There are several problems encountered when strncpy() and strncat() are used as safe versions of strcpy() and strcat(). Both functions deal with NUL-termination and the length parameter in different and non-intuitive ways that confuse even experienced programmers. They also provide no easy way to detect when truncation occurs. Finally, strncpy() zero-fills the remainder of the destination string, incurring a performance penalty. Of all these issues, the confusion caused by the length parameters and the related issue of NUL-termination are most important. When we audited the OpenBSD source tree for potential security holes we found rampant misuse of strncpy() and strncat(). While not all of these resulted in exploitable security holes, they made it clear that the rules for using strncpy() and strncat() in safe string operations are widely misunderstood. The proposed replacement functions, strlcpy() and strlcat(), address these problems by presenting an API designed for safe string copies (see Figure 1 for function prototypes). Both functions guarantee NUL-termination, take as a length parameter the size of the string in bytes, and provide an easy way to detect truncation. Neither function zero-fills unused bytes in the destination.
Introduction
In the middle of 1996, the authors, along with other members of the OpenBSD project, undertook an audit of the OpenBSD source tree looking for security problems, starting with an emphasis on buffer overflows. Buffer overflows [1] had recently gotten a lot of attention in forums such as BugTraq [2] and were being widely exploited. We found a large number of overflows due to unbounded string copies using sprintf(), strcpy() and strcat(), as well as loops that manipulated strings without an explicit length check in the loop invariant. Additionally, we also found many instances where the programmer had tried to do safe string manipulation with strncpy() and strncat() but failed to grasp the subtleties of the API.

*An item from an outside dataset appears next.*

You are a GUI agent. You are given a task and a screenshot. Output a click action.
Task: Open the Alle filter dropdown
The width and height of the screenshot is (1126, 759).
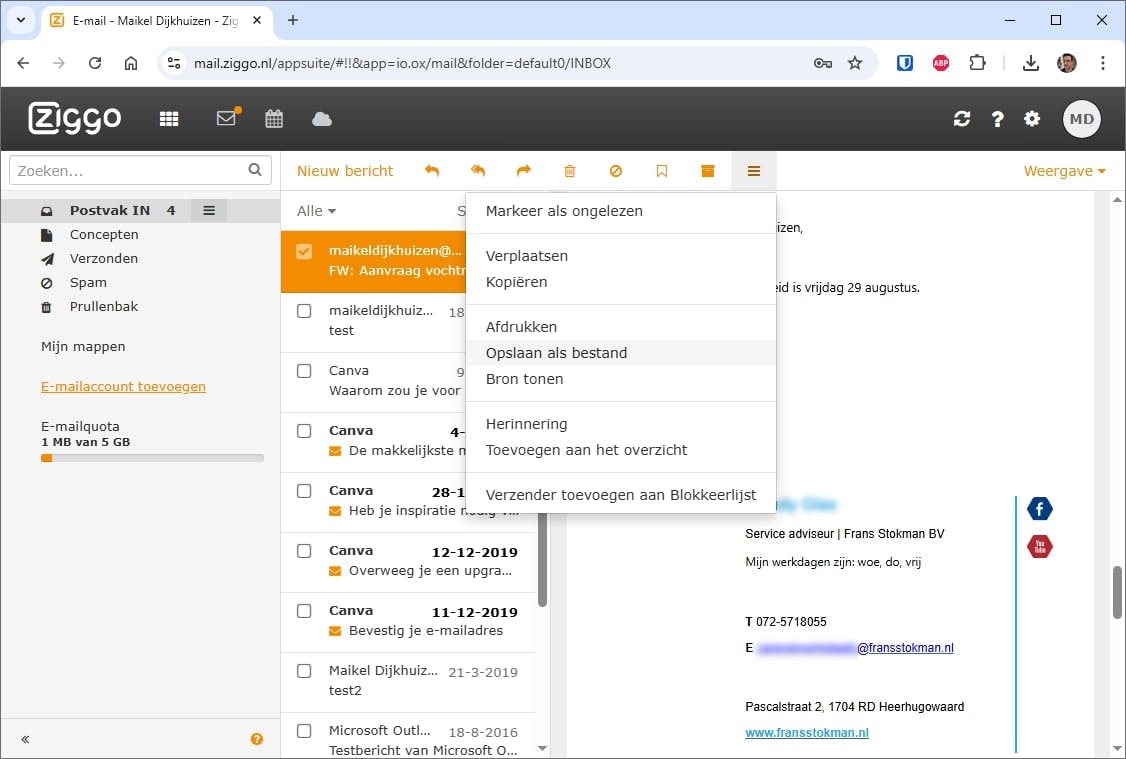[315, 210]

Thus, when auditing code, we found that not only was it necessary to check for unsafe usage of functions like strcpy() and strcat(), we also had to check for incorrect usage of strncpy() and strncat(). Checking for correct usage is not always obvious, especially in the case of ``static'' variables or buffers allocated via calloc(), which are effectively pre-terminated. We came to the conclusion that a foolproof alternative to strncpy() and strncat() was needed, primarily to simplify the job of the programmer, but also to make code auditing easier.

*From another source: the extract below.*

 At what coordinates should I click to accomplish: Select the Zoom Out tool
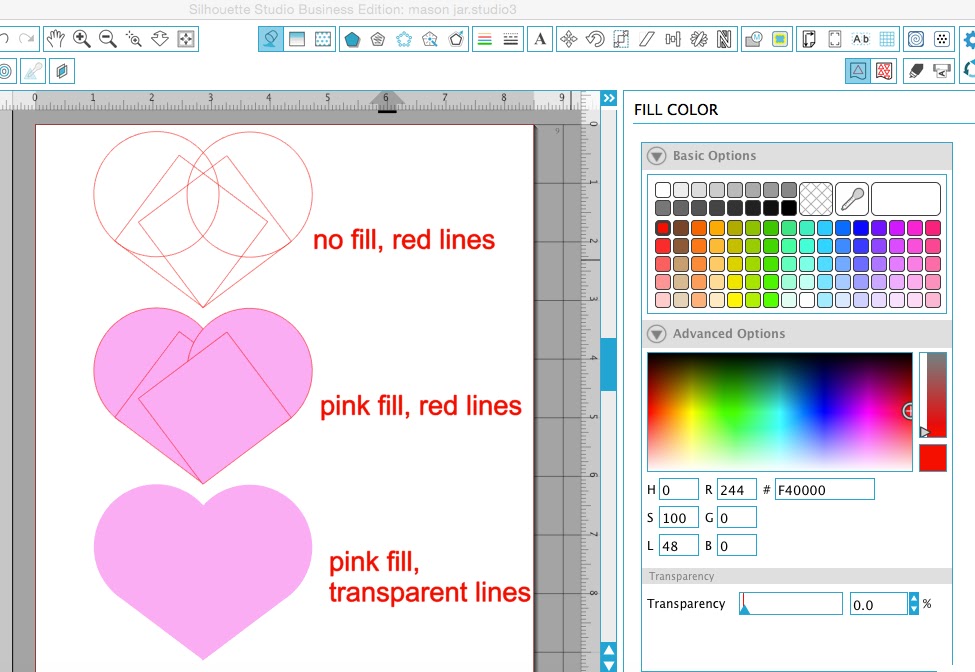pyautogui.click(x=106, y=39)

size_t strlcpy(char *dst, const char *src, size_t size);
size_t strlcat(char *dst, const char *src, size_t size);
Figure 1: ANSI C prototypes for strlcpy() and strlcat()
Common Misconceptions
The most common misconception is that strncpy() NUL-terminates the destination string. This is only true, however, if length of the source string is less than the size parameter. This can be problematic when copying user input that may be of arbitrary length into a fixed size buffer. The safest way to use strncpy() in this situation is to pass it one less than the size of the destination string, and then terminate the string by hand. That way you are guaranteed to always have a NUL-terminated destination string. Strictly speaking, it is not necessary to hand-terminate the string if it is a ``static'' variable or if it was allocated via calloc() since such strings are zeroed out when allocated. However, relying on this feature is generally confusing to those persons who must later maintain the code.

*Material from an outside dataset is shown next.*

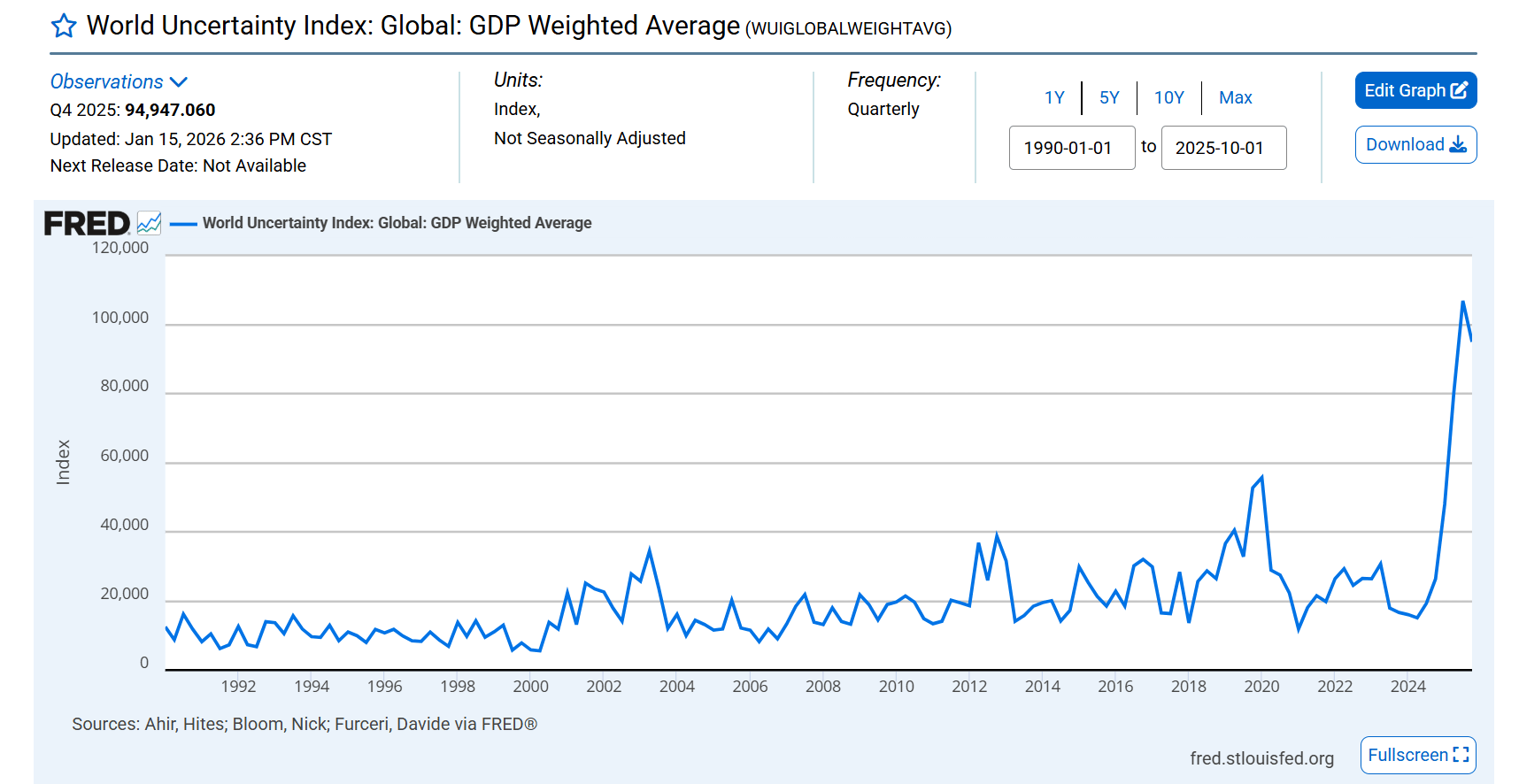Click the FRED logo in chart
Screen dimensions: 1519x784
point(87,224)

There is also an implicit assumption that converting code from strcpy() and strcat() to strncpy() and strncat() causes negligible performance degradation. With this is true of strncat(), the same cannot be said for strncpy() since it zero-fills the remaining bytes not used to store the string being copied. This can lead to a measurable performance hit when the size of the destination string is much greater than the length of the source string. The exact penalty for using strncpy() due to this behavior varies by CPU architecture and implementation.
The most common mistake made with strncat() is to use an incorrect size parameter. While strncat() does guarantee to NUL-terminate the destination, you must not count the space for the NUL in the size parameter. Most importantly, this is not the size of the destination string itself, rather it is the amount of space available. As this is almost always a value that must be computed, as opposed to a known constant, it is often computed incorrectly.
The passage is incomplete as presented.